June 29, 2006

Time to Withdraw From Geneva... If We Can

Hatched by Dafydd

Hugh Hewitt says that the actual majority decision of the Supreme Court in the Hamden case does not reach quite as far as the unholy quadrumvirate of Justices Stevens, Ginsburg, Breyer, and Souter did: interpreting the 1949 Geneva Conventions to apply to terrorists captured abroad. Specifically, he says that Justice Kennedy did not join that part of the opinion, opting instead for the narrower view that only the procedures of the military tribunals need comply with Geneva, because some of those held in Guantánamo Bay are members of the Taliban, which was an organized militia (as if mere membership meant they couldn't be terrorists).

I don't know if he is correct; maybe it is actually a majority position. But let's assume Hugh is right, and contrary legal commentators are wrong. That still means that the entire war on jihadi terrorism now hangs by the thread of Justice Anthony Kennedy's sanity and common sense... and that that is a slender lifeline indeed.

If that's where the Court, as a majority, stands, then we're still alive; we're on life support but not dead yet. But -- and it's a Big But -- if "Coin-Flip" Kennedy changes his mind and joins with Stevens, we may find ourselves in a true horror movie.

Because of the terrible danger that this may happen, I sincerely believe it is time for the United States to withdraw (by any means necessary) from the Geneva Conventions... if Justice Stevens will even permit the president and Congress to do so.

This drastic reaction is thrust upon us by the plurality's action, led by ultra-liberal Justice John Paul Stevens. There are now four justices who hold that terrorists must be treated as prisoners of war under the conventions.

To arrive at this weird conclusion, they completely ignored Article 4 of Convention III, Relative to the Treatment of Prisoners of War, which defines who is and who is not a "prisoner of war"... and which clearly and unambiguously excludes terrorists. Article 4 holds that:

A. Prisoners of war, in the sense of the present Convention, are persons belonging to one of the following categories, who have fallen into the power of the enemy...

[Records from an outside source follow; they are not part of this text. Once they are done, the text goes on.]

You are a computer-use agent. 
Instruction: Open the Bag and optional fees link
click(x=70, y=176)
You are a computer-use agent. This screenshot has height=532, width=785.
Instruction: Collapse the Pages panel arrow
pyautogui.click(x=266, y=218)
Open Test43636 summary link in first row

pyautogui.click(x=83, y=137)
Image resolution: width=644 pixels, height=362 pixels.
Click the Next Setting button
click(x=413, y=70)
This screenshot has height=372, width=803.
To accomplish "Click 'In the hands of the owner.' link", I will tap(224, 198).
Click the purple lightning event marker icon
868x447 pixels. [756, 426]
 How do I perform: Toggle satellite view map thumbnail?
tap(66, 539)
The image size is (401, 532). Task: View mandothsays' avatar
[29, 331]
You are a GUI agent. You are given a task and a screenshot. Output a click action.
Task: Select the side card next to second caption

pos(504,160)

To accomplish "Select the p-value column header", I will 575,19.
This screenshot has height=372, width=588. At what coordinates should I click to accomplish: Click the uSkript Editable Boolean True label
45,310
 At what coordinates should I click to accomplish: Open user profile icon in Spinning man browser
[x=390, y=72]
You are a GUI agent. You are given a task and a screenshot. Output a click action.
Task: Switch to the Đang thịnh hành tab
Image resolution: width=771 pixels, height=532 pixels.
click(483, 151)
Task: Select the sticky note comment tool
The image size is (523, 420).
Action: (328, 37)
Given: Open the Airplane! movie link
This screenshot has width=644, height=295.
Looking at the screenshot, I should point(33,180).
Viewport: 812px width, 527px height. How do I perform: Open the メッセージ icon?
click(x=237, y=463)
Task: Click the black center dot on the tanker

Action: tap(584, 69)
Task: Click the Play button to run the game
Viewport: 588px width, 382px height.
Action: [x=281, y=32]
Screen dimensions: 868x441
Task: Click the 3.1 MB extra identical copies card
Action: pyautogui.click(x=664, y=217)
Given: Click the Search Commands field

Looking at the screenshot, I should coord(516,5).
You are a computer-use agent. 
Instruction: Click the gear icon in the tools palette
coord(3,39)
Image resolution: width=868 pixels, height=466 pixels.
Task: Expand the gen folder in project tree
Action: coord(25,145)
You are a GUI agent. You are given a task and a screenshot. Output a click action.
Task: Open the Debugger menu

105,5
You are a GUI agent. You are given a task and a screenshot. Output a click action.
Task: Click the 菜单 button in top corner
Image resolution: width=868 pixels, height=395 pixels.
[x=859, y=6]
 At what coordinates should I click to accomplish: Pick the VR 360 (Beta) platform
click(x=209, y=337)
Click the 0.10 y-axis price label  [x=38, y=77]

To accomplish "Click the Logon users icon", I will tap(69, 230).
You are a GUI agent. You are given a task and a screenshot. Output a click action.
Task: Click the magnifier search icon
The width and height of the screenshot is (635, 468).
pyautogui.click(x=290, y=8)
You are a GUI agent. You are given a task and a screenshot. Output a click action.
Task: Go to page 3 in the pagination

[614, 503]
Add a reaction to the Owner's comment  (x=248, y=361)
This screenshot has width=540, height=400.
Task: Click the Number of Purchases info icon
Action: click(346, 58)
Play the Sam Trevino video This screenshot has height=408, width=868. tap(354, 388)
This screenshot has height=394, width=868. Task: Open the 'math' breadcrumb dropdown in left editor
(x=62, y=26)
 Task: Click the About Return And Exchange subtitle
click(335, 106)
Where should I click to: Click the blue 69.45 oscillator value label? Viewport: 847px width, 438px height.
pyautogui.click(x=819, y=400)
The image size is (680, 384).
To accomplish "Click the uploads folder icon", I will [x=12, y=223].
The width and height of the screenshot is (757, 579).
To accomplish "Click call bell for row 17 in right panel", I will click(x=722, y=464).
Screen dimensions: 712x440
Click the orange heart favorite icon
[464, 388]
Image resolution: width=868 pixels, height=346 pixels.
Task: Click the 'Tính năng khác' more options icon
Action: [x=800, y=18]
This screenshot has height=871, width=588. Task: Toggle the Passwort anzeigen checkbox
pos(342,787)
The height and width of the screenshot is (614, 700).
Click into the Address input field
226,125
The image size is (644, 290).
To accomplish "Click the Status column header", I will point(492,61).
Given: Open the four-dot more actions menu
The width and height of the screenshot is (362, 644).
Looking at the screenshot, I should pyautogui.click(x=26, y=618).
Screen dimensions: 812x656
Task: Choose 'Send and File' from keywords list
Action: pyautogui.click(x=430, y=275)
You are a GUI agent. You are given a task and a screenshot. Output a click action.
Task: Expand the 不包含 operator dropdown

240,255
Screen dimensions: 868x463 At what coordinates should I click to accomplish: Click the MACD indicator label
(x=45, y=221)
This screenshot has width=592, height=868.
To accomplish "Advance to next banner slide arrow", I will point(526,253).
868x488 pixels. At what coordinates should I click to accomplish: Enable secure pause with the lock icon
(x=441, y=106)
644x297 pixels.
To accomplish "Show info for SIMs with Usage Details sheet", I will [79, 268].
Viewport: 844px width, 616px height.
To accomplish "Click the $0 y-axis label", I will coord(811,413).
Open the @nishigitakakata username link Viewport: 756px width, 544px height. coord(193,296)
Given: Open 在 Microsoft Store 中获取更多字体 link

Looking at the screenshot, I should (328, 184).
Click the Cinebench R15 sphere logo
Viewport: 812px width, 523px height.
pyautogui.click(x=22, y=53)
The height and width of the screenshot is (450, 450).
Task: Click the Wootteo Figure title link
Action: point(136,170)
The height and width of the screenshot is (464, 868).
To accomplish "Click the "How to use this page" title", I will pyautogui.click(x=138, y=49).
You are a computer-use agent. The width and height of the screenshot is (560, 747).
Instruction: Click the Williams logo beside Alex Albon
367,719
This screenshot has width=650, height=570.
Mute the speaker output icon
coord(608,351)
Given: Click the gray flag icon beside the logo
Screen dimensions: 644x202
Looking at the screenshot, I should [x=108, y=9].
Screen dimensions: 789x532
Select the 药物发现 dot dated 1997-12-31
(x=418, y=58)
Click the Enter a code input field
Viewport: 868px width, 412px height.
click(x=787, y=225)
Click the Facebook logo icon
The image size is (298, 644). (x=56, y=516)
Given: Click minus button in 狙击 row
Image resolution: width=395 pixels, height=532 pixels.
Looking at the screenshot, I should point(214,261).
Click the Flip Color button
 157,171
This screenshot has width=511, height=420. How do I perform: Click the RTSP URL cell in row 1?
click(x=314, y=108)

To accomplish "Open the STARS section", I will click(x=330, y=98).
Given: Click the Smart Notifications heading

(2) Members of other militias and members of other volunteer corps, including those of organized resistance movements, belonging to a Party to the conflict and operating in or outside their own territory, even if this territory is occupied, provided that such militias or volunteer corps, including such organized resistance movements, fulfil the following conditions:

(a) that of being commanded by a person responsible for his subordinates;

(b) that of having a fixed distinctive sign recognizable at a distance;

(c) that of carrying arms openly;

(d) that of conducting their operations in accordance with the laws and customs of war.

I do not believe that Stevens ever addressed this provision, which undeniably excludes unlawful combatants, such as al-Qaeda terrorists, from consideration as prisoners of war. He simply dismisses it without discussion and, in essence, declares all unlawful combatants to be legal combatants from now on.

But this clearly was not our intent when we agreed to the conventions. Such unlawful combatants were excluded when we signed, and there's solid evidence we still hold to that exclusion even now.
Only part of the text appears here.